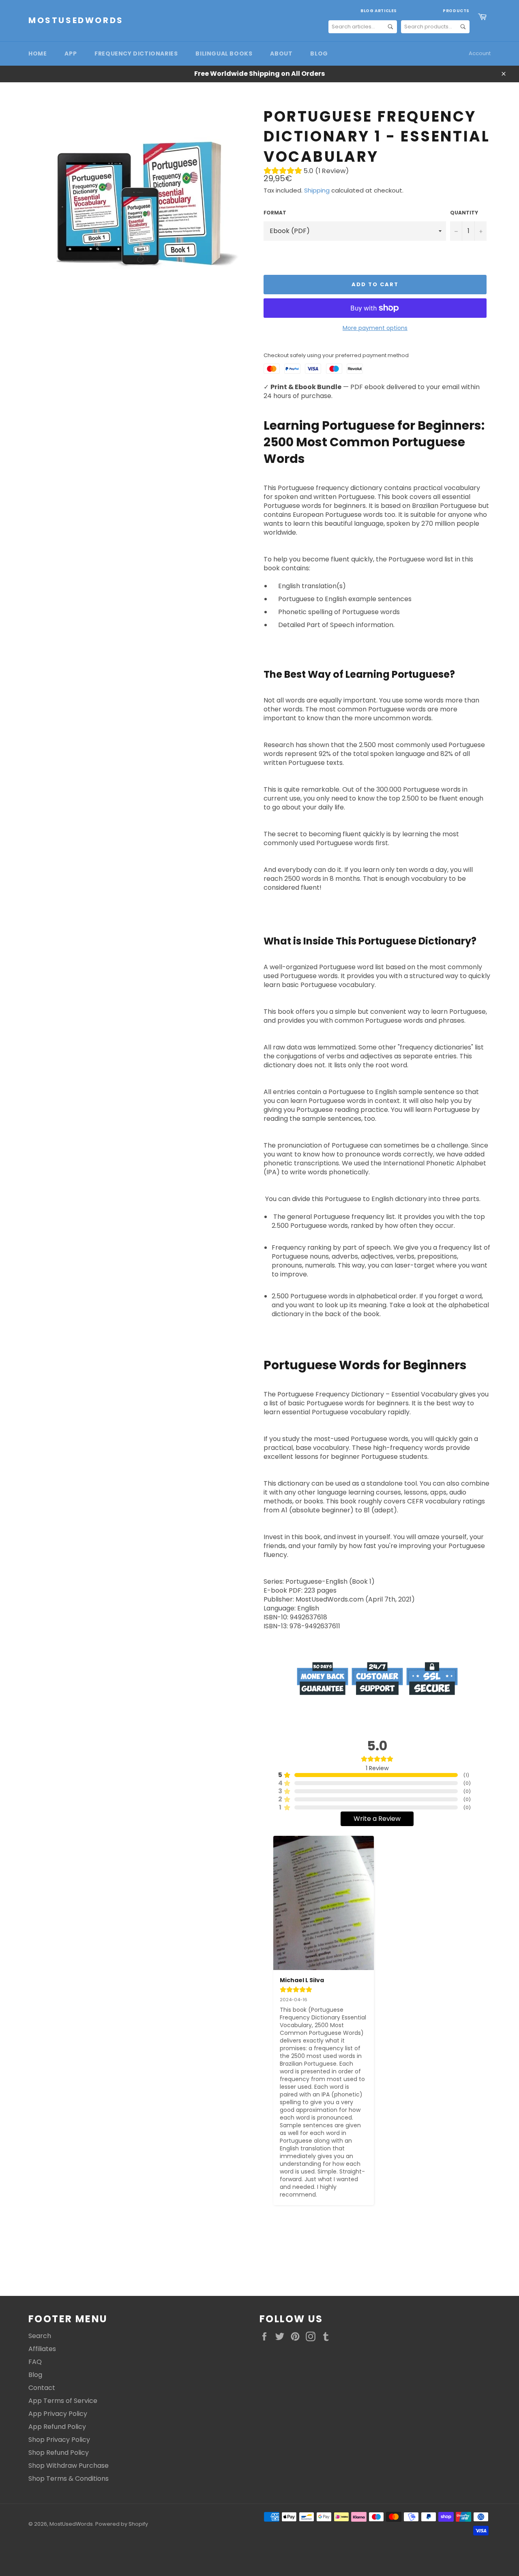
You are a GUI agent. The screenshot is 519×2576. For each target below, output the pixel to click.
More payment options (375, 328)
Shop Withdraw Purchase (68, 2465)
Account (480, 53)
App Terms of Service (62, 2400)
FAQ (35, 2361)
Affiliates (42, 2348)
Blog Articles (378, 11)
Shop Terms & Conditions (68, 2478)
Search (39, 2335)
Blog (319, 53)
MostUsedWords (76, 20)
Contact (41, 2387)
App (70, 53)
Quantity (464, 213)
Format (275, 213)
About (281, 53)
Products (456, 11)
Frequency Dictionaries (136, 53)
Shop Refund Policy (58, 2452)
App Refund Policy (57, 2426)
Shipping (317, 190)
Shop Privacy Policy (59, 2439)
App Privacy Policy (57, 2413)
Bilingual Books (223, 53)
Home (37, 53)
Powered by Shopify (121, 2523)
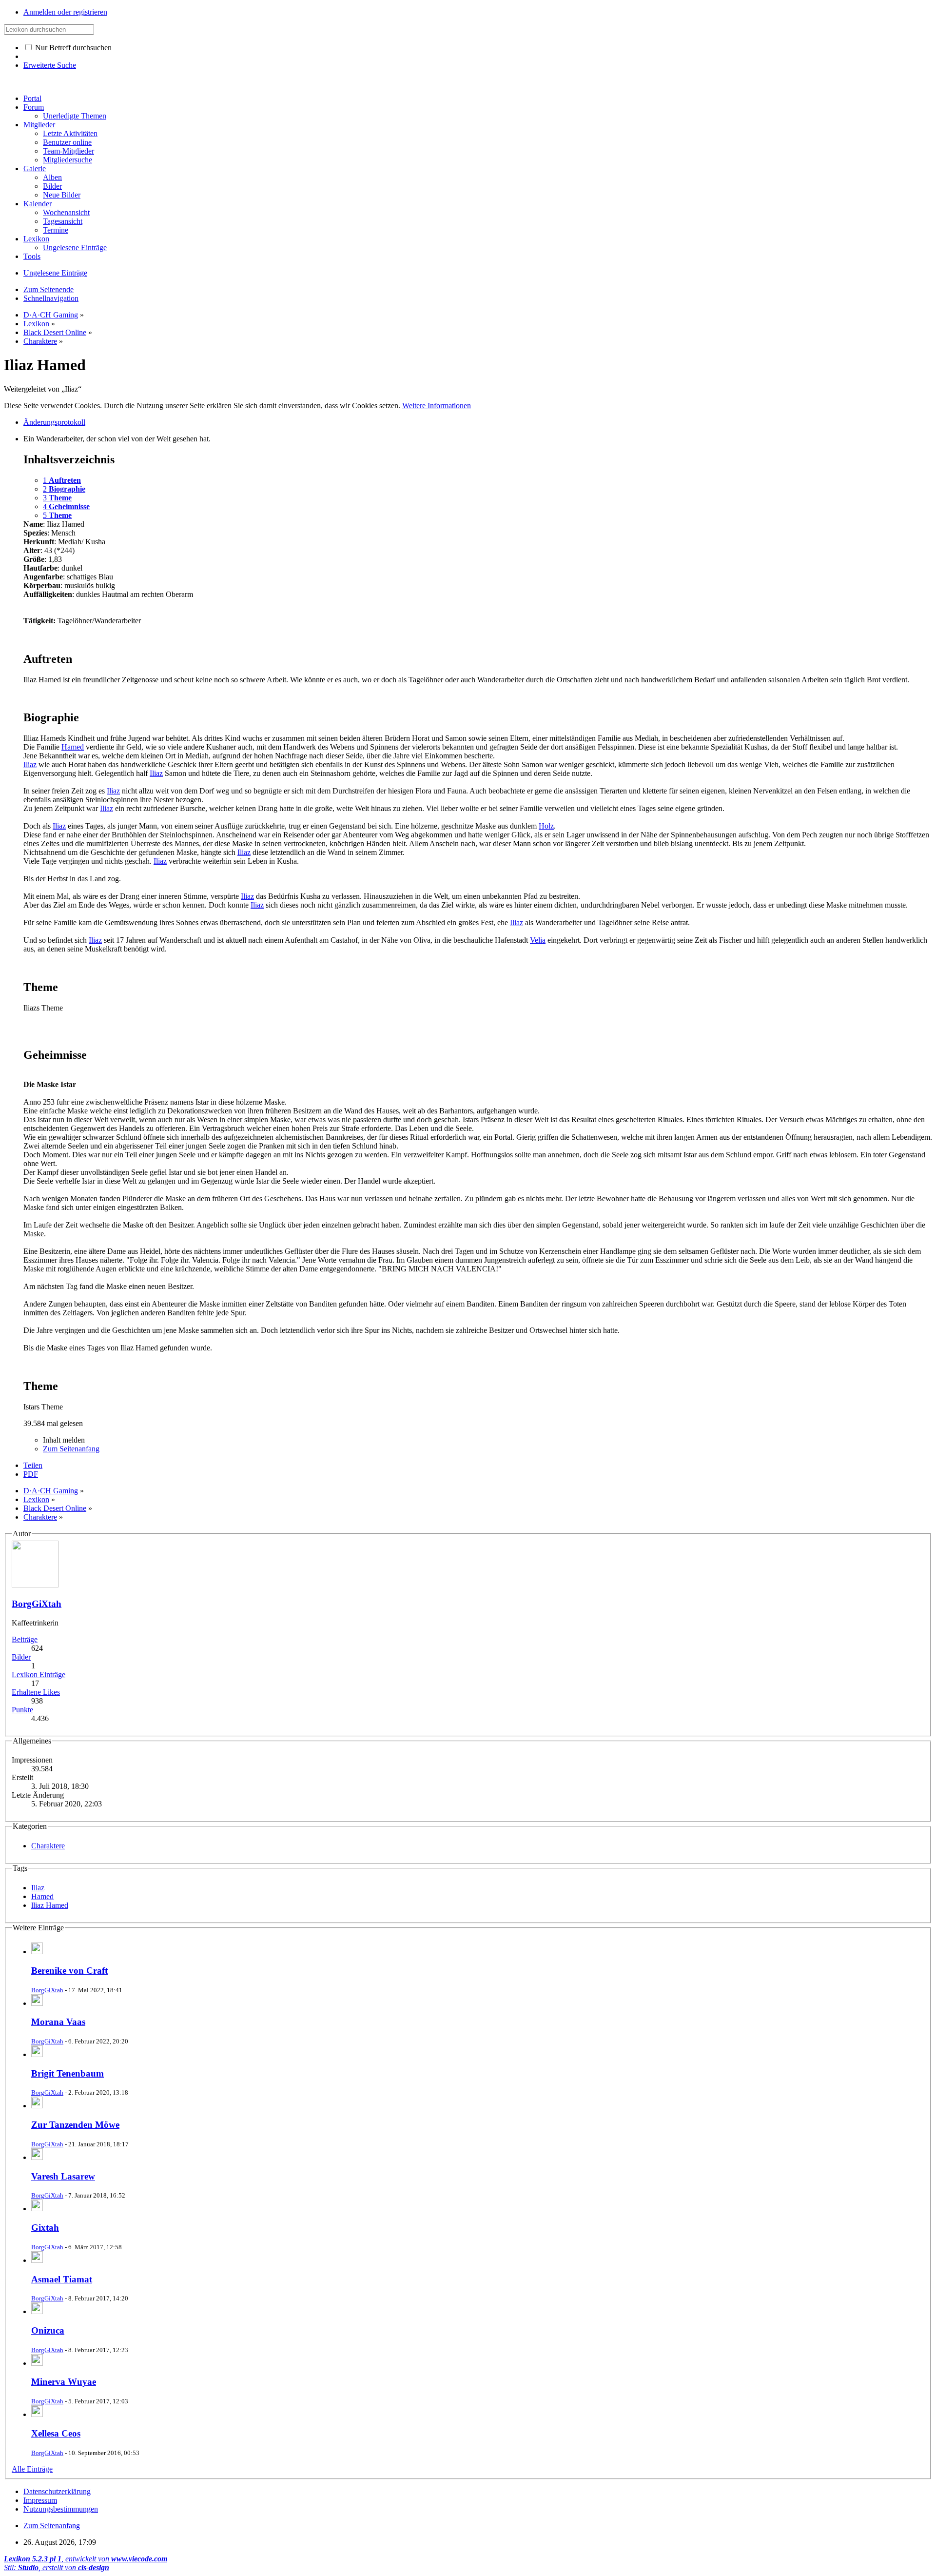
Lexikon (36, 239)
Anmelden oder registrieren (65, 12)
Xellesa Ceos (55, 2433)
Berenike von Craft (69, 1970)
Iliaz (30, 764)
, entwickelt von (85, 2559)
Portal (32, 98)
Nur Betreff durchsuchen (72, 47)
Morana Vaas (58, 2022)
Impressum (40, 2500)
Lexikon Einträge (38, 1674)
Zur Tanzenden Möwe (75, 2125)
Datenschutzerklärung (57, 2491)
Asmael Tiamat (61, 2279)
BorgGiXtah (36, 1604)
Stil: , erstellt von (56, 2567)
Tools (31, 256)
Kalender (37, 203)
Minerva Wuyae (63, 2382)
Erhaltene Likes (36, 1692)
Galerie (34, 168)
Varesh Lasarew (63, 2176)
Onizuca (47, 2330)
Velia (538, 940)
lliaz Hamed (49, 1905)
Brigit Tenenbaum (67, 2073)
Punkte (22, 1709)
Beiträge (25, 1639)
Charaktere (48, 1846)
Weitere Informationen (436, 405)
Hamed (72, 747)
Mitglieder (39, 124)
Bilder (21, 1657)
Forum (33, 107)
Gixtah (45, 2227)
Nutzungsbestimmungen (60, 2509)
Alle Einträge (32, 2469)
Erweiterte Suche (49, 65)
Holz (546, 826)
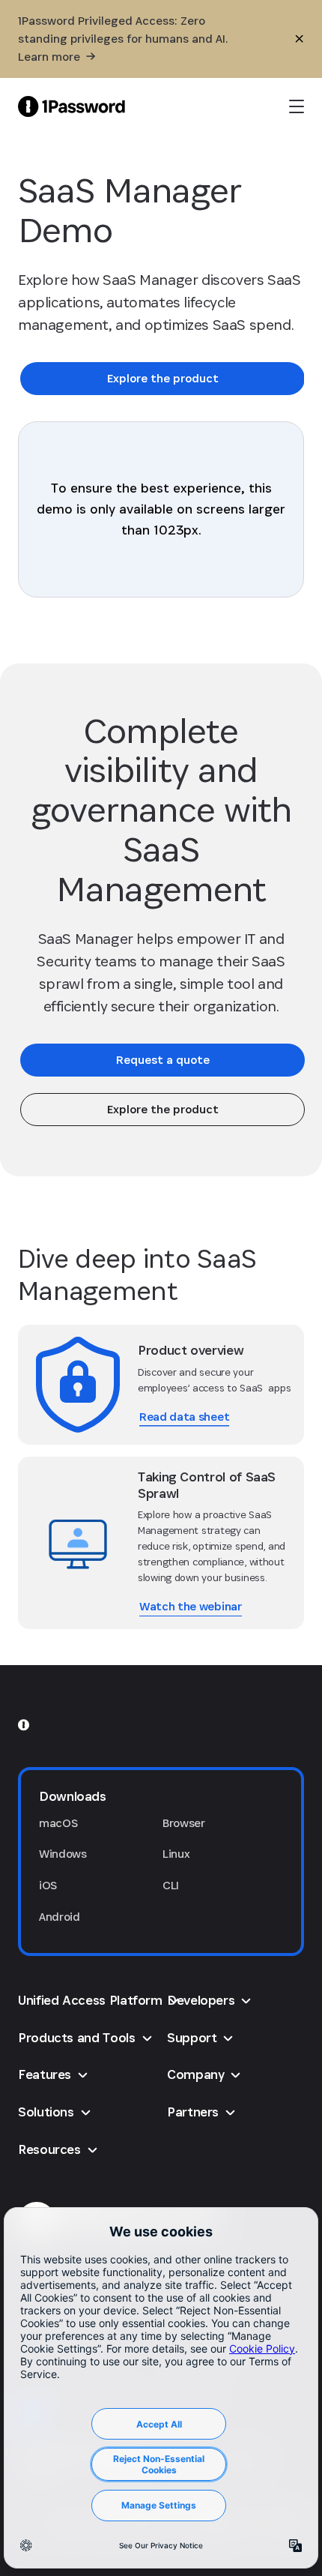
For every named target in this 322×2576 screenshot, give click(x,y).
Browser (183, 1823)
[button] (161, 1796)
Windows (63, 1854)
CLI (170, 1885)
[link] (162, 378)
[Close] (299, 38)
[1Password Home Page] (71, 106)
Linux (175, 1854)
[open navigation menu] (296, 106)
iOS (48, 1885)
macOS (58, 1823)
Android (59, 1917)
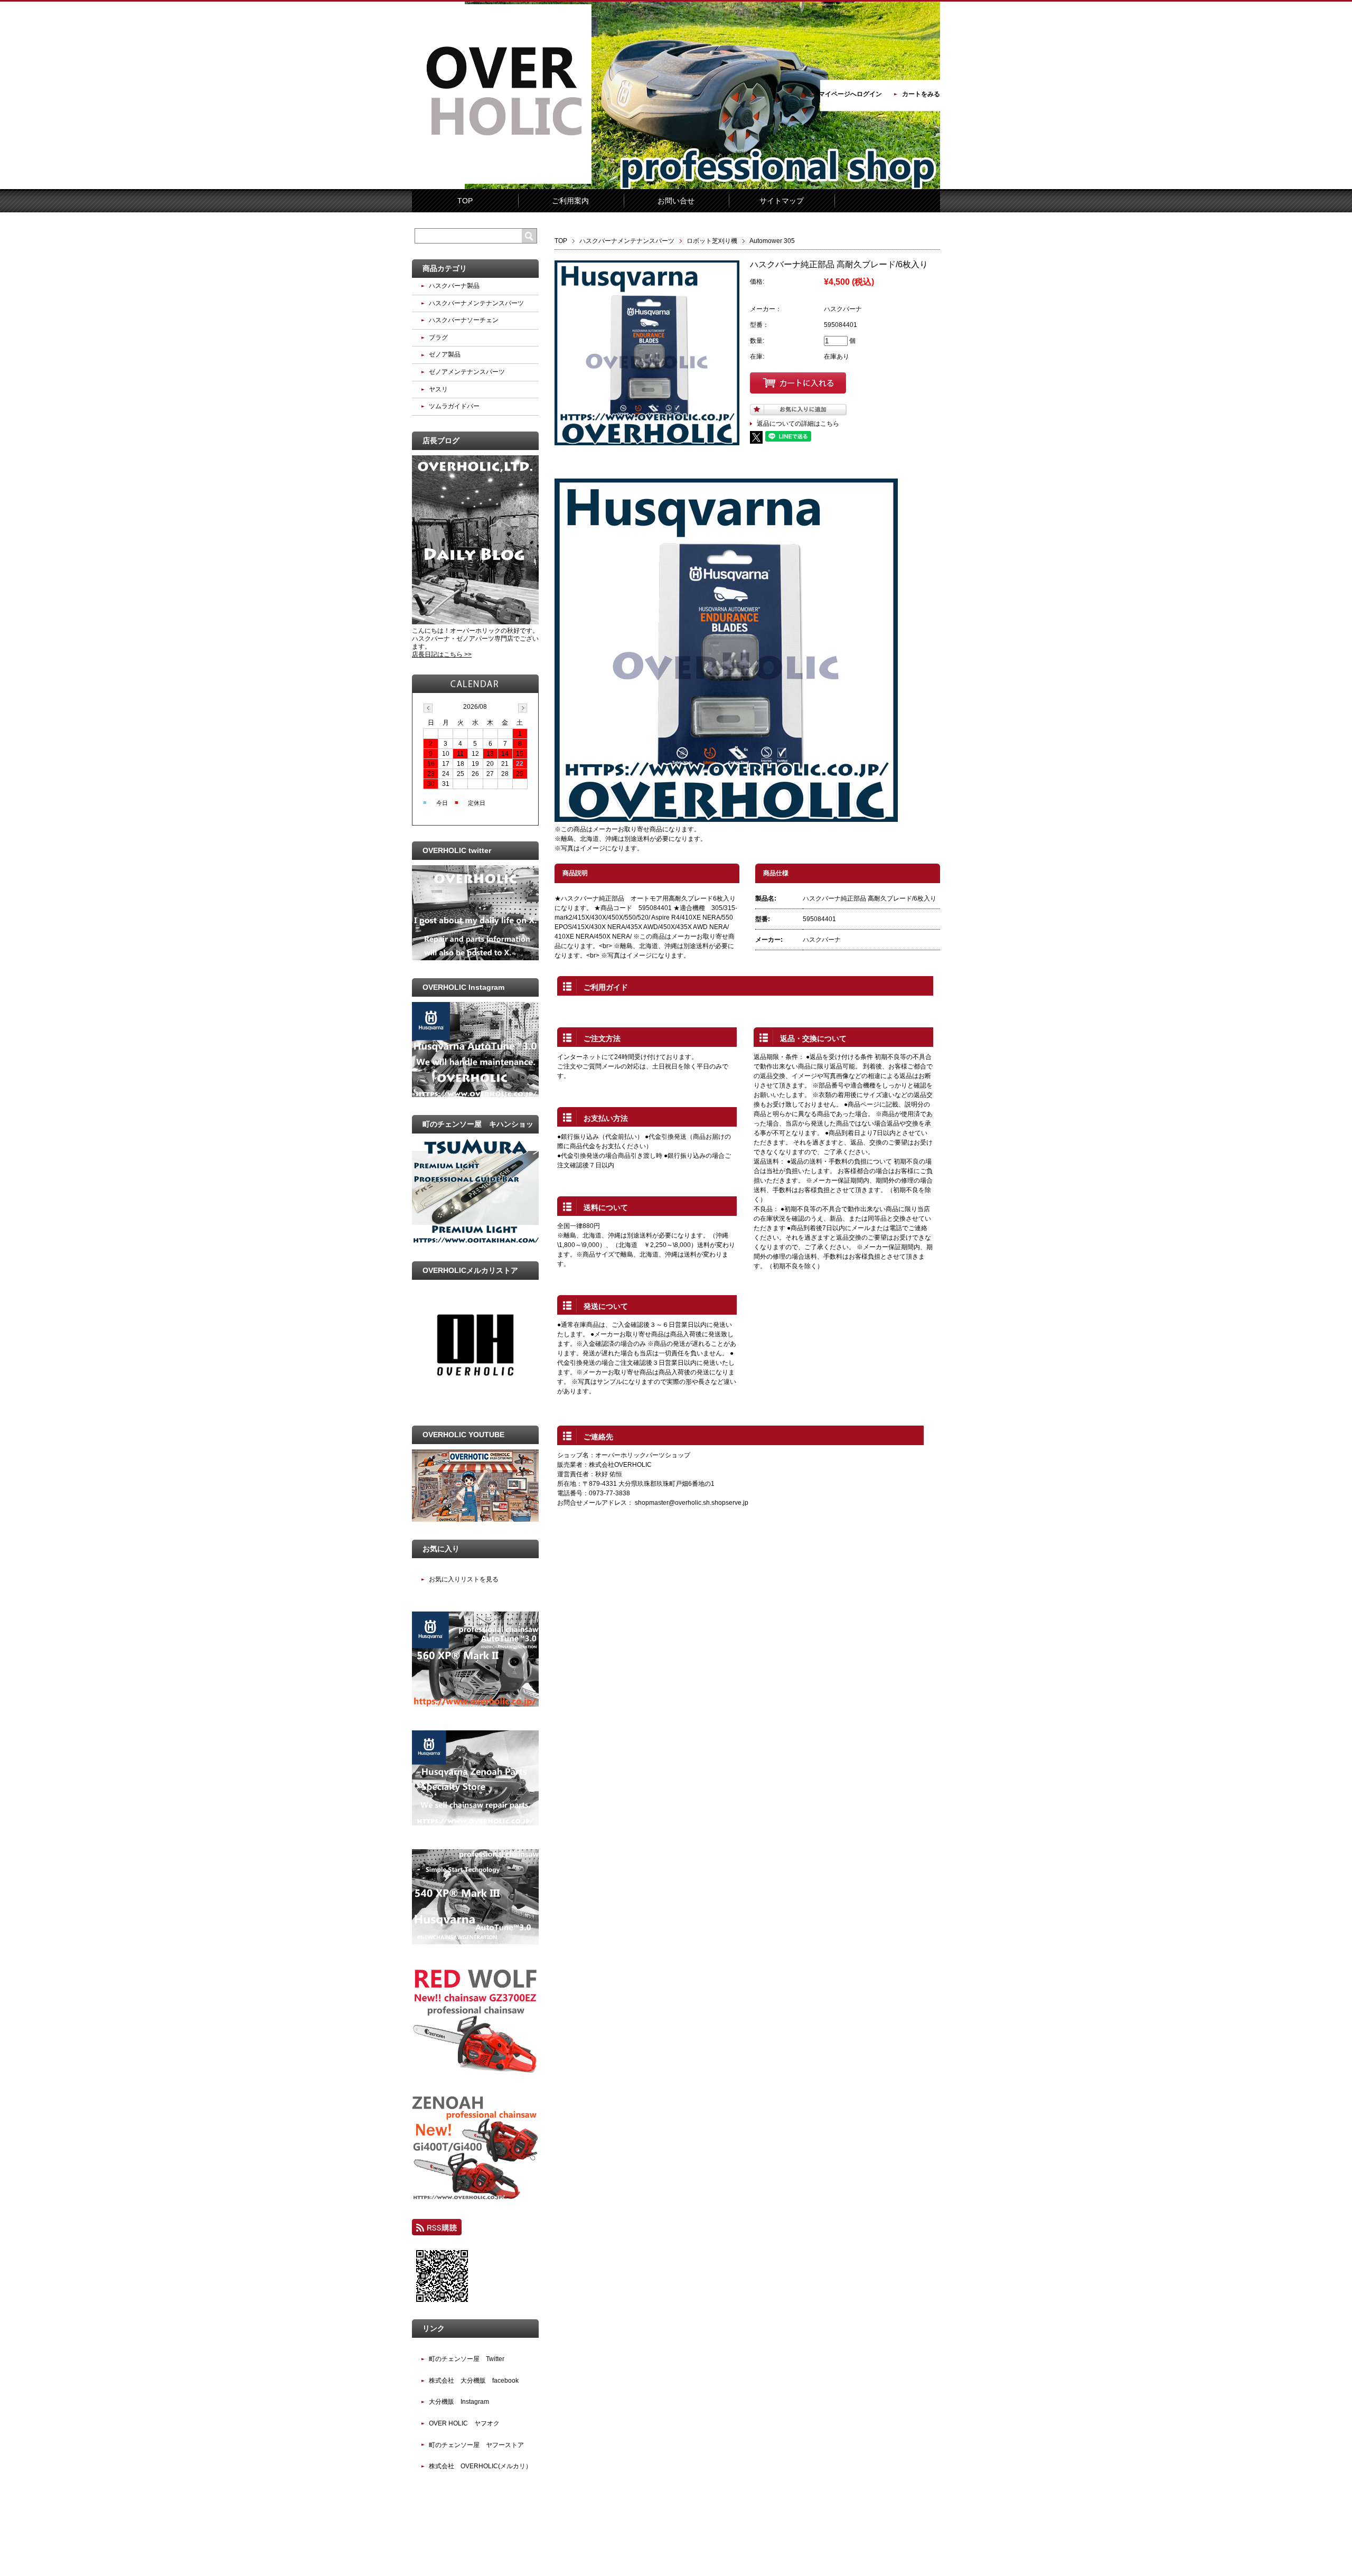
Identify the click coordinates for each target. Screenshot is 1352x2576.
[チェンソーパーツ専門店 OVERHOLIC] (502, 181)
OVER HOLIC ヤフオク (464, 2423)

○ ○ ○ ○ ○

◆ EXERCISE DIRECTIONS ◆
Output an exact copy of the lines from the one with "Charaktere (48, 1846)" through the closing line of the records, inclusive, without any images.

◆ PROBLEM SOLUTION ◆
Charaktere (48, 1846)
Weitere Informationen (436, 405)
Hamed (72, 747)
Mitglieder (39, 124)
Bilder (21, 1657)
Forum (33, 107)
Gixtah (45, 2227)
Nutzungsbestimmungen (60, 2509)
Alle Einträge (32, 2469)
Erweiterte Suche (49, 65)
Holz (546, 826)
For every named target in this 322×2576 screenshot, give click(x,y).
Browser (183, 1823)
[button] (161, 1796)
Windows (63, 1854)
CLI (170, 1885)
[link] (162, 378)
[Close] (299, 38)
[1Password Home Page] (71, 106)
Linux (175, 1854)
[open navigation menu] (296, 106)
iOS (48, 1885)
macOS (58, 1823)
Android (59, 1917)
Identify the click coordinates for each target. Screenshot is 1352x2576.
[チェンソーパーツ専門店 OVERHOLIC] (502, 181)
OVER HOLIC ヤフオク (464, 2423)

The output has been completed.